Enfin, l’économie expérimentale et l’économie comportementale sont deux disciplines associées. Des expériences peuvent être mises en place pour mettre en évidence des aspects psychologiques et comportementaux susceptibles d’expliquer la réussite ou l’échec d’une politique, tels que le poids des normes sociales ou l’aversion au risque et aux pertes.

Une aide à la décision

L’économie expérimentale aide donc à la compréhension des problèmes et souligne des pistes de solutions. Elle permet d’informer les décideurs, qui ne sont jamais faciles à convaincre sur des bases théoriques, mais parfois plus sensibles aux preuves empiriques.

Un réseau européen d’experts des méthodes expérimentales et de l’évaluation des dispositifs d’aide au secteur agricole s’est mis en place en 2017 – REECAP, dont je suis l’actuelle présidente –. Nous mettons en œuvre des expériences et contribuons à rendre plus visibles les avantages de ces méthodes pour l’évaluation des politiques publiques. Nous avons notamment travaillé avec des membres de la Commission européenne qui sont désormais convaincus de l’intérêt d’élargir la boîte à outils de l’évaluation de la PAC avec ces méthodes.
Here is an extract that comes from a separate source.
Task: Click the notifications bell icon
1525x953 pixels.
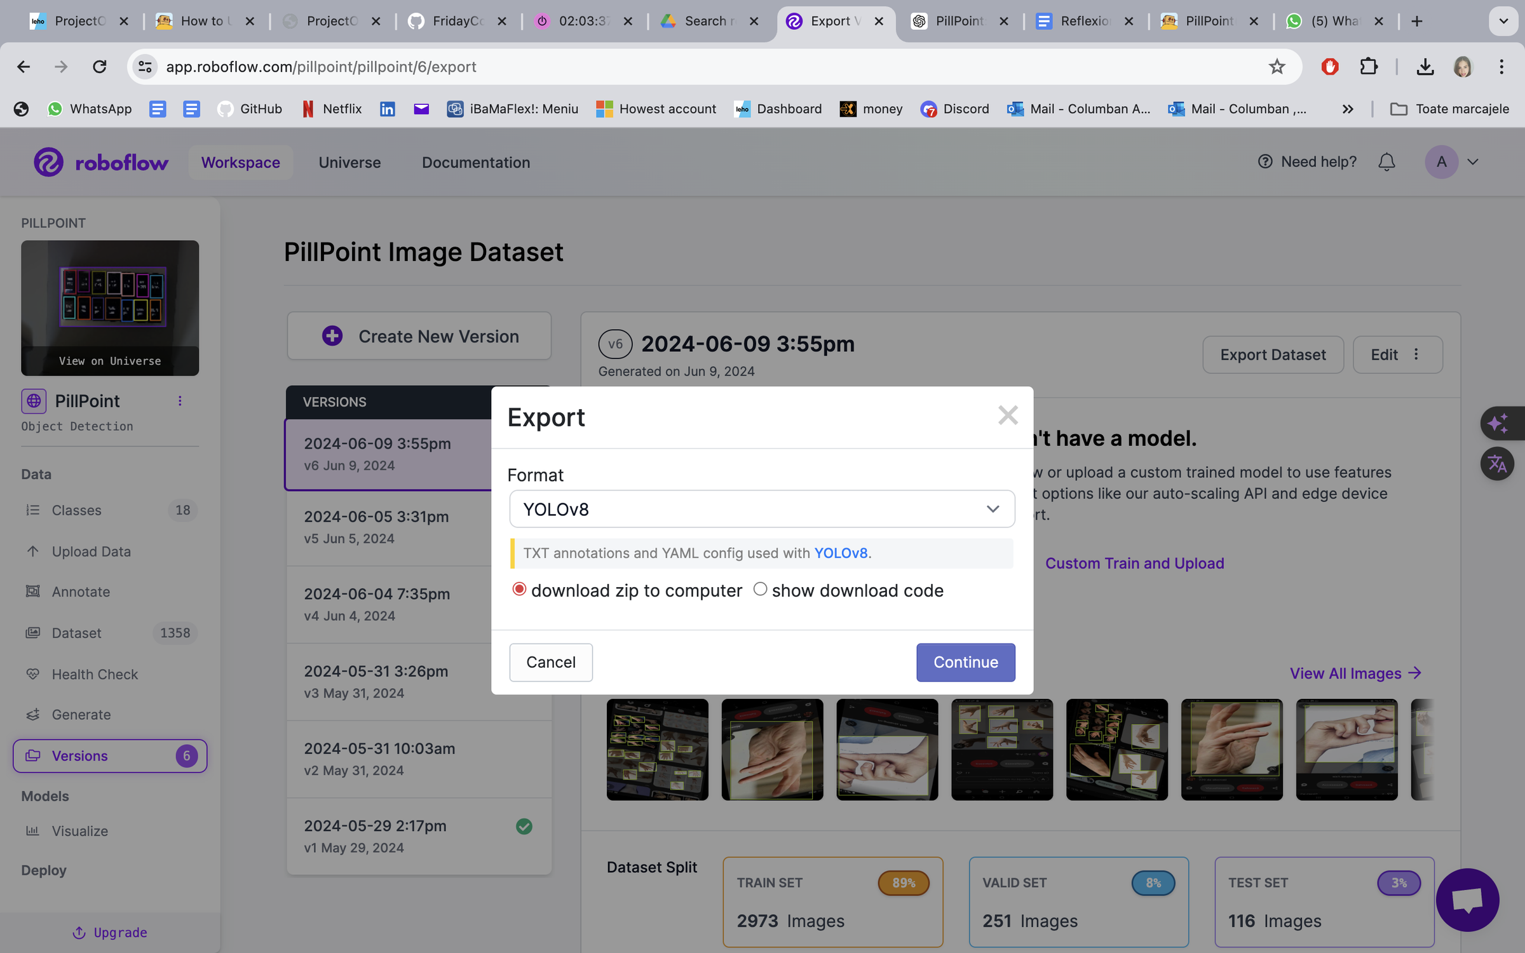Action: tap(1386, 162)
Des membres du réseau REECAP ont par exemple démontré grâce à une expérience qu’un bonus collectif pourrait augmenter l’engagement de viticulteurs dans une mesure agroenvironnementale et climatique visant à réduire les herbicides, sans pour autant coûter plus cher. Ce bonus ne serait par exemple versé que si la moitié du territoire est effectivement engagée dans cette mesure. Ce résultat suggère l’importance de prendre en compte le désir des agriculteurs de se conformer à la norme sociale pour influencer les comportements. Ce bonus rassurerait les agriculteurs sur le fait qu’il est probable que les autres membres du groupe s’engagent, tout en les incitant à mener des actions de persuasion auprès des autres pour qu’ils souscrivent aussi cette mesure et que le bonus soit activé.

Si de telles innovations contractuelles semblent séduisantes sur le papier, elles ne peuvent être introduites au sein de la PAC sans expérimentation préalable, afin de mesurer le rapport coûts-bénéfices et observer d’éventuels effets inattendus.

Il manque aujourd’hui des régions pilotes en Europe qui accepteraient d’intégrer ces dispositifs d’évaluation, en parallèle de l’expérimentation de nouvelles mesures PAC gérées au niveau régional. Nous espérons ainsi que le plan stratégique national français, qui définira les interventions et les modalités de mise en œuvre de la PAC à l’échelle nationale, inclura l’expérimentation comme méthode d’évaluation et de pilotage de la future PAC. C’est d’ailleurs à cette fin que des membres du réseau REECAP ont participé au récent débat public sur l’agriculture.